When that abuse turned into rape and murder threats from strangers, she deleted her Twitter account. Panic attacks and paranoia followed. A Salt Lake City native who attended private school and is a third-generation legacy at Southern Methodist University in Dallas, she retreated to Texas and the family of her then boyfriend Michael Herd, who’s now her husband. “I was broken,” she says. Trying to give some purpose to this trauma, Herd began sketching out a women-only social network called Merci, which would focus on positivity. “No compliments on physicality,” she says. “Compliments about who they are.”
Then came an unsolicited email from someone with an unfamiliar address and a Russian name, Andrey Andreev. Born in Moscow and based in London, Andreev in 2006 had founded Badoo, an online dating network that is today the world’s largest, with over 360 million registered users in 190 countries. Herd had met Andreev at a dinner in 2013 while she was at Tinder, and she’d made an impression. “To be honest, I immediately fell in love with Whitney’s passion and energy,” says the thick-accented Andreev, who has acquired a reputation as a recluse because he rarely grants interviews. “I thought she was a very cool lady and that I should be watching her very carefully.”

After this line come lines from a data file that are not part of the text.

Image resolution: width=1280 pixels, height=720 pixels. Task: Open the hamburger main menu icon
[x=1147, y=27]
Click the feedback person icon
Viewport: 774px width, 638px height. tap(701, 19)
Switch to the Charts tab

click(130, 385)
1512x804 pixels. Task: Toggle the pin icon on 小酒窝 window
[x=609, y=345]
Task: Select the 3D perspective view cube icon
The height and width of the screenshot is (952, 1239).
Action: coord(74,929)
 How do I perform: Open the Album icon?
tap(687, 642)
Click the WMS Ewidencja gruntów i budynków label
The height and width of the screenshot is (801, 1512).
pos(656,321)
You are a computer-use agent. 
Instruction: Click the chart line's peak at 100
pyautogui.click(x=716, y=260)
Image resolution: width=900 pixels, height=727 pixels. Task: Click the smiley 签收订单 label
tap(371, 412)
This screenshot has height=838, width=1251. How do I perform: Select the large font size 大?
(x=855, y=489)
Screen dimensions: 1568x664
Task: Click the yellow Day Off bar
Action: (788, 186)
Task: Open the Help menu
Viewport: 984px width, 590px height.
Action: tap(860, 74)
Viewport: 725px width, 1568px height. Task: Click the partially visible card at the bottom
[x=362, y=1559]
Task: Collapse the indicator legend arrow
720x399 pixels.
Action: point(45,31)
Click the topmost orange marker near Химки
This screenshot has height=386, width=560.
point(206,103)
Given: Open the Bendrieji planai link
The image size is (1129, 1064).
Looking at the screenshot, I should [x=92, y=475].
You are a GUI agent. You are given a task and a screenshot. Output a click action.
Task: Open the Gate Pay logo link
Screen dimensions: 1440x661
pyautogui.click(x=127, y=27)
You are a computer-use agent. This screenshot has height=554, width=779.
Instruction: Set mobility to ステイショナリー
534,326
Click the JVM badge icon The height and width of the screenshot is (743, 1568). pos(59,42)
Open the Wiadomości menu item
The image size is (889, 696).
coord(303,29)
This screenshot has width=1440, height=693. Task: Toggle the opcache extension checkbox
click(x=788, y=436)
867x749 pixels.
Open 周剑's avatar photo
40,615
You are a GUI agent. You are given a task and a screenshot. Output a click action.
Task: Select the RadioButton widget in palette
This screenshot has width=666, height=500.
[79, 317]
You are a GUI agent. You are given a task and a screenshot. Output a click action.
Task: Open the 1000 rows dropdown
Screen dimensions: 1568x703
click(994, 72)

When she didn’t reply, his team emailed Herd’s lawyers, wishing her well with her legal battle and adding that he’d like to work with her. “My original idea was to get her as CMO at Badoo,” says Andreev, who’s 43.
As it turned out, Herd had plans to visit her little sister at cooking school in Paris, and she made a pit stop in London. She didn’t want any part of his job offer. “Dream on—I’m not for hire,” she recalls saying. “I’m starting a company, and I don’t want to be in dating.” She did pitch him on Merci, though. While Andreev liked the idea of a women-centric social brand, he thought Herd should stick to her forte and his: The dating sector. They spent days walking around London’s streets and parks together, exchanging ideas. Andreev told her he wanted to pair her innate talent for marketing and branding with the infrastructure, capital and resources at his disposal after almost a decade at Badoo.
After she settled the Tinder lawsuit in September 2014—which, conveniently, did not contain a non-compete clause—she took Andreev up on his offer. He’d make an initial investment of about $10 million for launch marketing and commit additional funds to fuel growth, taking 79 percent of the company. She’d be the founder, the CEO and a 20 percent owner, with all the autonomy those titles imply, while tapping into Badoo’s infrastructure and Andreev’s know-how. Both have come in handy. At Badoo, Andreev has a decade’s worth of A-B tests, data on the effectiveness of various monetisation efforts and experience of bringing a product to scale that have no parallel in the dating market. When the time came to start charging users for in-app perks, for instance, the team at Bumble was able to develop sophisticated technology to support subscriptions from day one thanks to input from Badoo.
From September to December of that year, Herd flew between Texas and London around 15 times. She and Andreev brought in two of her fellow former Tinder executives, Chris Gulczynski and Sarah Mick, to design the new app’s back end and user interface. (The two left Bumble in April to launch their own agency but still share the 1 percent of equity not held by Andreev and Herd.)